Generic programming makes it possible to describe an implementation in an abstract way with the intention to reuse it with different data types.
While generic programming is a really powerful tool as it prevents the programmer from repeating herself it can be hard to grasp for newcomers. This is especially true if you're not too familiar with typed programming languages.
This blog post aims to shed some light into the topic of generic programming. We'll discover why Generics are useful and which thought process can be applied to easily derive generic function signatures. At the end of post you'll be able to author and understand functions like the this:
function foo<A, B>(xs: A[], func: (x: A) => B): B[] {
/* ... */
}
Note: Throughout this post we'll use TypeScript as our language of choice. Feel free to code along while reading through it.
Of course you can "just use JavaScript" (or another dynamically typed language) to not deal with concepts such as typing or Generics. But that's not the point. The point of this post is to introduce the concepts of Generics in a playful way. TypeScript is just a replaceable tool to express our thoughts.
Motivation
Before we jump right into the application of generic programming it might be useful to understand what problem Generics are solving. We'll re-implement one of JavaScripts built-in Array methods called filter
to get first-hand experience as to why Generics were invented.
Let's start with an example to understand what filter
actually does. The JavaScript documentation for filter
states that:
The filter() method creates a new array with all elements that pass the test implemented by the provided function.
Let's take a look at a concrete example to see how we would use filter
in our programs.
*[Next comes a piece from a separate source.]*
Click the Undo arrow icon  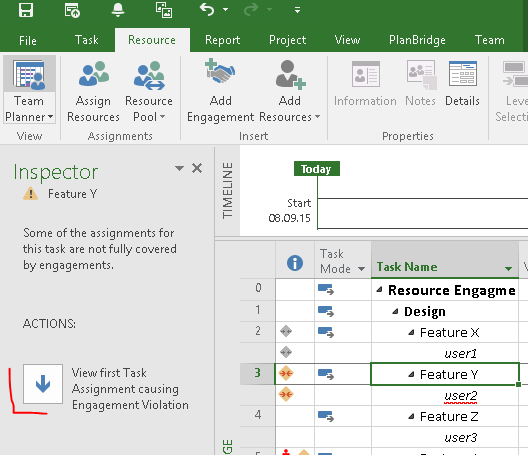tap(207, 9)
First off we have to define an array. Let's call our array numbers
as it contains some numbers:
const numbers = [1, 2, 3, 4, 5, 6]
Next up we ned to come up with a function our filter
method applies to each element of such array. This function determines whether the element-under-test should be included in the resulting / filtered array. Based on the quote above and the description we just wrote down we can derive that our function which is used by the filter
method should return a boolean value. The function should return true
if the element passes the test and false
otherwise.
To keep things simple we pretend that we want to filter our numbers
array such that only even numbers will be included in our resulting array. Here's the isEven
function which implements that logic:
const isEven = (num: number): boolean => num % 2 === 0
Our isEven
function takes in a num
argument of type number
and returns a boolean
. We use the modulo operation to determine whether the number-under-test is even.
Next up we can use this function as an argument for the filter
method on our array to get a resulting array which only includes even numbers:
const res = numbers.filter(isEven)
console.log(res)
// --> [2, 4, 6]
As we've stated earlier our goal is to implement the filter
function on our own. Now that we've used filter
with an example we should be familiar with it's API and usage.
To keep things simple we won't implement filter
on arrays but rather define a standalone function which accepts an array
and a function
as its arguments.
What we do know is that filter
loops through every element of the array and applies the custom function to it in order to see if it should be included in the resulting array. We can translate this into the following code:
function filter(xs: number[], func: (x: number) => boolean): number[] {
cons res: number = []
for (const x of xs) {
if (func(x)) {
res.push(x)
}
}
return res
}
Now there's definitely a lot happening here and it might look intimidating but bear with me. It's simpler than it might look.
In the first line we define our function called filter
which takes an array called xs
(you can imagine pronouncing this "exes") and a function called func
as its arguments. The array xs
is of type number
as we're dealing with numbers and the function func
takes an x
of type number
, runs some code and returns a boolean
. Once done our filter
function returns an array of type number
.
The function body simply defines an intermediary array of type number
which is used to store the resulting numbers. Other than that we're looping over every element of our array and apply the function func
to it. If the function returns true
we push the element into our res
array. Once done looping over all elements we return the res
array which includes all the numbers for which our func
function returned the value true
.
Alright. Let's see if our homebrew filter
function works the same way the built-in JavaScript filter
function does:
const res = filter(numbers, isEven)
console.log(res)
// --> [2, 4, 6]
Great! Looks like it's working!
If we think about filtering in the abstract we can imagine that there's more than just the filtering of numbers.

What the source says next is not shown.